Per l’Autorità Garante occorre poi considerare che la necessità di utilizzare la videosorveglianza a protezione degli interessi legittimi di un titolare si arresta ai confini si delle aree di propria pertinenza. Anche nei casi in cui si renda necessario estendere la videosorveglianza alle immediate vicinanze dell’area di pertinenza, il titolare del trattamento deve comunque mettere in atto misure idonee a evitare che il sistema di videosorveglianza raccolga dati anche oltre le aree di pertinenza, eventualmente oscurando tali aree (vedi in proposito Linee Guida n. 3/2019 del Comitato europeo per la protezione dei dati sul trattamento dei dati personali attraverso dispositivi video, punto 27).

Pertanto, sulla base delle attività di verifica eseguite e delle successive valutazioni effettuate l’Ufficio del Garante, ha accertato che il Circolo ha effettuato un trattamento di dati personali, per mezzo di un impianto di videosorveglianza in violazione dei principi generali in materia di protezione dei dati personali di cui all’art. 5, par. 1, lett. a) e c) e in assenza di idonea informativa in spregio a quanto stabilito dall’art. 13 del Regolamento.

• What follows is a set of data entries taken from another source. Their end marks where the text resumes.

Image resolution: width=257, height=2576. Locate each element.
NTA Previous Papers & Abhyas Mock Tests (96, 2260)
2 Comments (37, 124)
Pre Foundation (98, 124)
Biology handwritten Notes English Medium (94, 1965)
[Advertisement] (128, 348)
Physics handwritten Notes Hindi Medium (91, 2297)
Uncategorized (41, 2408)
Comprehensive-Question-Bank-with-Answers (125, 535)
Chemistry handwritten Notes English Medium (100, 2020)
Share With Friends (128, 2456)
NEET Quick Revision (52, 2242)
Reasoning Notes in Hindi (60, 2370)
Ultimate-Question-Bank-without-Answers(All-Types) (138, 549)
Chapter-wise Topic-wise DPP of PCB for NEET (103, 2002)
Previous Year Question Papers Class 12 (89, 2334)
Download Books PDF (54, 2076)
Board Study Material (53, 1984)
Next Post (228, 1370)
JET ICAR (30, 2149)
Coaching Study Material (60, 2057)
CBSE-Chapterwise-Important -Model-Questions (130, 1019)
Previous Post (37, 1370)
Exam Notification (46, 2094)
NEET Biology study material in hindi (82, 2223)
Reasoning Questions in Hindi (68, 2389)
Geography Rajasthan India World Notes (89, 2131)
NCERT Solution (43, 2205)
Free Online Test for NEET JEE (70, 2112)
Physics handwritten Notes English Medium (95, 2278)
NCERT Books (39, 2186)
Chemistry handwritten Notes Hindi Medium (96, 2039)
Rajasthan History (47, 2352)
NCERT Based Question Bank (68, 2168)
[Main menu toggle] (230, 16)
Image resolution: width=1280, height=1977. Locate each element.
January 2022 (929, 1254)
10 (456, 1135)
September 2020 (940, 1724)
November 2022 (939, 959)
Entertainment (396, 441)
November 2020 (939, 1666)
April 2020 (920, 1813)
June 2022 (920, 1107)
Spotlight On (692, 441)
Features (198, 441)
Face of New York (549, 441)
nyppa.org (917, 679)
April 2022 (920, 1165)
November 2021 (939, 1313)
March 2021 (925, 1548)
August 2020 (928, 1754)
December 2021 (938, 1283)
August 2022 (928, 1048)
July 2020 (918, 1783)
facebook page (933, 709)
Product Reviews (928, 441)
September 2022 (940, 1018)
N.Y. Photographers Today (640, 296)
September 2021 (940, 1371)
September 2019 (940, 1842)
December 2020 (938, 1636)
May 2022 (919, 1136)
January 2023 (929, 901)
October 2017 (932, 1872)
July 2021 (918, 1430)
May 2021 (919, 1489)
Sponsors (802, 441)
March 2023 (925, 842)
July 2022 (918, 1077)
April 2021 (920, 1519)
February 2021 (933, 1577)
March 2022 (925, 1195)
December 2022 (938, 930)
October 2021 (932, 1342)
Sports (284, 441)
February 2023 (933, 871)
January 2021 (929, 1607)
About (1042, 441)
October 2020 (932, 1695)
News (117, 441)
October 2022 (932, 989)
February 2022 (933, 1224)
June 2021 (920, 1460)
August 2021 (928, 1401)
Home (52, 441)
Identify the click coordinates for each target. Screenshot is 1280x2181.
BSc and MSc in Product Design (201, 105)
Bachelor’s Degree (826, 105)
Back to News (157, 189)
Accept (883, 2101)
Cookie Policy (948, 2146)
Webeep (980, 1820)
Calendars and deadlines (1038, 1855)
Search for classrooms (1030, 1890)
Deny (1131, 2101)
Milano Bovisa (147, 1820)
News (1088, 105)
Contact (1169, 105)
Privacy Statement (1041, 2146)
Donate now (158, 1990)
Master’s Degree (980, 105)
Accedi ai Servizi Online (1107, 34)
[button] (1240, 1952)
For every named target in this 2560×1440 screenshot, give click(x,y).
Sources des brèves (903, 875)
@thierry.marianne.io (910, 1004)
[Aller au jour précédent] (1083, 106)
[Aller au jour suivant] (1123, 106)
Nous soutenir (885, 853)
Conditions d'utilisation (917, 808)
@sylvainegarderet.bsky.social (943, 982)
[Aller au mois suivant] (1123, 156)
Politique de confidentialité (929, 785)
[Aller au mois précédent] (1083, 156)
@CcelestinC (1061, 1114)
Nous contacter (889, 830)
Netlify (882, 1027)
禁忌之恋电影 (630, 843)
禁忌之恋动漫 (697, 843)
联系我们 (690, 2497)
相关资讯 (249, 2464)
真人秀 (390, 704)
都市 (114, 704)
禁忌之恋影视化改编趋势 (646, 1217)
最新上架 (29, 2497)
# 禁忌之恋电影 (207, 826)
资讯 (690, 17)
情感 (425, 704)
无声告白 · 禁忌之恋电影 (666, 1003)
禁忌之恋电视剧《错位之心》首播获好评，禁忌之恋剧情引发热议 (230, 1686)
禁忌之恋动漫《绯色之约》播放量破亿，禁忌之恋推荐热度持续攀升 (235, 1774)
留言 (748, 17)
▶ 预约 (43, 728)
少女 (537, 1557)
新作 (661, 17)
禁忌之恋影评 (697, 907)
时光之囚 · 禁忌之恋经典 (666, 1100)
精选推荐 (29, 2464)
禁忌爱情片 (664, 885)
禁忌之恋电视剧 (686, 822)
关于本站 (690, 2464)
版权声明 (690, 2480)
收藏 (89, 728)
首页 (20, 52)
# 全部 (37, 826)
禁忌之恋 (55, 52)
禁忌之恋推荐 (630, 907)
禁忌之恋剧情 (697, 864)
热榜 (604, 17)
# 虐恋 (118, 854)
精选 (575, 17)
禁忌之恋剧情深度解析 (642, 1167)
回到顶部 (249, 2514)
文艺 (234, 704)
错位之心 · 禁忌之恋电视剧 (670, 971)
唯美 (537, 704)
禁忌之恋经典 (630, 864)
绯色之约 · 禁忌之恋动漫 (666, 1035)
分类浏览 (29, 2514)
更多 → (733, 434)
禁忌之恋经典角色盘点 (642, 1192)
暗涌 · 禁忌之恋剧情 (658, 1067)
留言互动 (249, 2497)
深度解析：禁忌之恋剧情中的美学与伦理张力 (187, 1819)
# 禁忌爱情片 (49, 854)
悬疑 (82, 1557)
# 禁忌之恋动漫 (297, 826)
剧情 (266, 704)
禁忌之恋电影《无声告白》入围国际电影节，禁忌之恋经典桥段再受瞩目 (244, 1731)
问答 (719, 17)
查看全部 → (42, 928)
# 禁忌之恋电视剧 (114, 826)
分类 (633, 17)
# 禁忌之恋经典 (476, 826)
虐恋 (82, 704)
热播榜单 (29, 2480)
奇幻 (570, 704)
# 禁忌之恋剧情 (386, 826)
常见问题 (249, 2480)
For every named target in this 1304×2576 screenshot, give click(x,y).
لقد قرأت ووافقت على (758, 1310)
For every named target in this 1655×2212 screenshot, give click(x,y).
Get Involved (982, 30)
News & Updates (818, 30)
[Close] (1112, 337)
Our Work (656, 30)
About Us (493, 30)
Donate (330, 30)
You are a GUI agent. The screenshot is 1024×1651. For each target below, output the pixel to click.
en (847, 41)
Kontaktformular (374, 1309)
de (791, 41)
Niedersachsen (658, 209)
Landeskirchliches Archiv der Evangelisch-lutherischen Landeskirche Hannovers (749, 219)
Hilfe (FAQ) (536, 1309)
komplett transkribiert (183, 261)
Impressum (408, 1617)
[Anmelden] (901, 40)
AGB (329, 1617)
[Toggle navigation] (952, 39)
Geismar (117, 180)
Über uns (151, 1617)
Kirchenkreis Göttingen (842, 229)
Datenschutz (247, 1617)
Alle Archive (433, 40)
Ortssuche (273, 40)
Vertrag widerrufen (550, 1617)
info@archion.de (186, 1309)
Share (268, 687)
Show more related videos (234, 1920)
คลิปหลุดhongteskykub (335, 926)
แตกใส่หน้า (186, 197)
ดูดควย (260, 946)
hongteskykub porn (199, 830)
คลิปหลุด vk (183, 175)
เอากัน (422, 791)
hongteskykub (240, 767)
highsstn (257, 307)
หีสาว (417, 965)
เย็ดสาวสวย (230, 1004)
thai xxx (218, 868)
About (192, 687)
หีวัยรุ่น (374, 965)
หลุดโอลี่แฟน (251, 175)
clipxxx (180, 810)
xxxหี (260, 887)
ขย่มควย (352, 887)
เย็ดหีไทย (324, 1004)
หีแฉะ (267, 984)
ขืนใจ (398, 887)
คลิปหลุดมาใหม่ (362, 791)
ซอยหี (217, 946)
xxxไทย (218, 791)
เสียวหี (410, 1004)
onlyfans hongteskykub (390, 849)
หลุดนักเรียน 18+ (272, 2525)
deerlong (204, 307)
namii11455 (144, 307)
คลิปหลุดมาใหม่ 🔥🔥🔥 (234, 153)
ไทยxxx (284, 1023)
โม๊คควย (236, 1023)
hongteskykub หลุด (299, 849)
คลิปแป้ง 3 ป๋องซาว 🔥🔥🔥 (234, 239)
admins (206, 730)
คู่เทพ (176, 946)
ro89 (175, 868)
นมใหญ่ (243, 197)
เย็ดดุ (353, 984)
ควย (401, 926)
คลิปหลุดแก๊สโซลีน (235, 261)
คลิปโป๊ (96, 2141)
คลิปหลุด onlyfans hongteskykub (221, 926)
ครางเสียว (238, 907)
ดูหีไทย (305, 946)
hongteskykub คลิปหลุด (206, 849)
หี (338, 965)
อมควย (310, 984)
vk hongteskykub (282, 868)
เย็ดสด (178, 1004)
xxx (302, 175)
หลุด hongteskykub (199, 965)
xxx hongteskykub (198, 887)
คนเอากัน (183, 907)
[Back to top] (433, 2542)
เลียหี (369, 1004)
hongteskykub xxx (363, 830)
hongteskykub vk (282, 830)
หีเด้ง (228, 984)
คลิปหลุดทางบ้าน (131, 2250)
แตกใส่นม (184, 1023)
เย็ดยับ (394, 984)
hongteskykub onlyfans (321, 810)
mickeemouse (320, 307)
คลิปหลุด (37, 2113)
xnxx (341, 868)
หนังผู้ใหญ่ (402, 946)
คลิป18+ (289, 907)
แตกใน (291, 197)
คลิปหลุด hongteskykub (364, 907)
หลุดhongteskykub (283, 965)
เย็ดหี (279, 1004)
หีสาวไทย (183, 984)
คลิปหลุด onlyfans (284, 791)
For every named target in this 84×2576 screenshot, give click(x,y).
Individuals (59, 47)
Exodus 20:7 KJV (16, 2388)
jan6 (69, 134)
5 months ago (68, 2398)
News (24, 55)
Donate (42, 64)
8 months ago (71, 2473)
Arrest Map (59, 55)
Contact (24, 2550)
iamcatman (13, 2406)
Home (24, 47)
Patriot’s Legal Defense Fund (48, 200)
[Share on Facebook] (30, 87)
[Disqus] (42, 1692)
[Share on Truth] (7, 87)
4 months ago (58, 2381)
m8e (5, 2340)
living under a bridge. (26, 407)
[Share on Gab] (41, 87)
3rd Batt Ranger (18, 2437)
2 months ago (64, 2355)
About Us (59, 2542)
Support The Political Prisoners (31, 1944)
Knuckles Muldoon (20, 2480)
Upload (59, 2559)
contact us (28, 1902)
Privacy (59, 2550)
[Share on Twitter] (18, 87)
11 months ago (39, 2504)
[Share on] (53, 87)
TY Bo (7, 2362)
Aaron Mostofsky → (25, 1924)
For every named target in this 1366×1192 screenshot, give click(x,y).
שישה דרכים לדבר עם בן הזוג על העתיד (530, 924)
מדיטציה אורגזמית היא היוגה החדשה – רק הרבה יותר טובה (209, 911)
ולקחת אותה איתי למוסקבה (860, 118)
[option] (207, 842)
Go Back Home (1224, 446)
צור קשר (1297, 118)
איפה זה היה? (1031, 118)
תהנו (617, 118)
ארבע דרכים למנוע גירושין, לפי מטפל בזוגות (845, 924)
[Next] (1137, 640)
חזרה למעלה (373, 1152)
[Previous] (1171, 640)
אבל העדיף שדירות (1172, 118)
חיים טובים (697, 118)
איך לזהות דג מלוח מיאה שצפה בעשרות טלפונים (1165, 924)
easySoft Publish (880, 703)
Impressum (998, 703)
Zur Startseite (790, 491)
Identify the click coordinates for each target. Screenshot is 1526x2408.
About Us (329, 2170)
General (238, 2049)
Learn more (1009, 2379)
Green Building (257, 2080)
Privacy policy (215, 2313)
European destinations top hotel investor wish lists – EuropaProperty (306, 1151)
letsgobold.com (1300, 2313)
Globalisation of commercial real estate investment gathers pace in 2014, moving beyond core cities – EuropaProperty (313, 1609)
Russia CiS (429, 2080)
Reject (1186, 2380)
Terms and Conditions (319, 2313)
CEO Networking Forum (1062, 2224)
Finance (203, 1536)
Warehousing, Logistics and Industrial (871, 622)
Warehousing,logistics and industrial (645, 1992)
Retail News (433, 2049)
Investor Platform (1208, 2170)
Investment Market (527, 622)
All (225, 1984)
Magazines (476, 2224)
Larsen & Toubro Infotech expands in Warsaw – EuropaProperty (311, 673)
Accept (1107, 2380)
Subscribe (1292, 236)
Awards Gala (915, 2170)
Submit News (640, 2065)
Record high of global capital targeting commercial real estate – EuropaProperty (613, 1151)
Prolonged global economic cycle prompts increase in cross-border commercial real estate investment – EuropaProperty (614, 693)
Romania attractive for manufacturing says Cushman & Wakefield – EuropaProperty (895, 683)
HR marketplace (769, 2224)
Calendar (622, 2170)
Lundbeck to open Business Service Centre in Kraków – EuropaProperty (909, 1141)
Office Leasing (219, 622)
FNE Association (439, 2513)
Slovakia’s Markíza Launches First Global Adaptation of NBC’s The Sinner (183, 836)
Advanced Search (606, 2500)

Infatti, spetta al titolare del trattamento, nel caso di specie da individuarsi nel Circolo, valutare la liceità dello stesso posto in essere mediante le videocamere e informare gli interessati della presenza delle stesse, mediante l’apposizione di idonei cartelli recanti l’informativa, da cui risulti l’indicazione del titolare e delle finalità del trattamento.
Il trattamento deve inoltre essere effettuato con modalità tali da limitare l’angolo visuale all’area effettivamente da proteggere, evitando, per quanto possibile, la ripresa di luoghi circostanti e di particolari che non risultino rilevanti per la tutela dell’interesse legittimo del titolare del trattamento (spazi pubblici, altri esercizi commerciali o edifici pubblici estranei rispetto alle attività del titolare, ecc.).

Il trattamento di dati personali posto in essere dal Circolo è risultato, pertanto, illecito poiché effettuato in maniera non conforme ai principi di “liceità, correttezza e trasparenza”, nonché di “minimizzazione” dei dati, in violazione dell’art. 5, par. 1, lett. a) e c) e dell’art. 13 del Regolamento.

Ordinanza di ingiunzione

Per quanto sopra, si è reputato necessario ingiungere al Circolo, ai sensi dell’art. 58, par. 2, lett. d), del Regolamento l’adozione delle misure necessarie a garantire l’informativa agli interessati e a circoscrivere la ripresa alle sole aree di pertinenza.

In ragione dei suddetti elementi, valutati nel loro complesso, si è ritenuto di determinare l’ammontare della sanzione pecuniaria nella misura di euro 2.000,00 (duemila) per la violazione dell’art. 5, par. 1, lett. a) e c) e dell’art. 13 del Regolamento.

Ovviamente l’importo ingiunto è stato parametrato all’entità trattamento effettuato da un circolo privato quindi al limitato numero di soggetti potenzialmente interessati.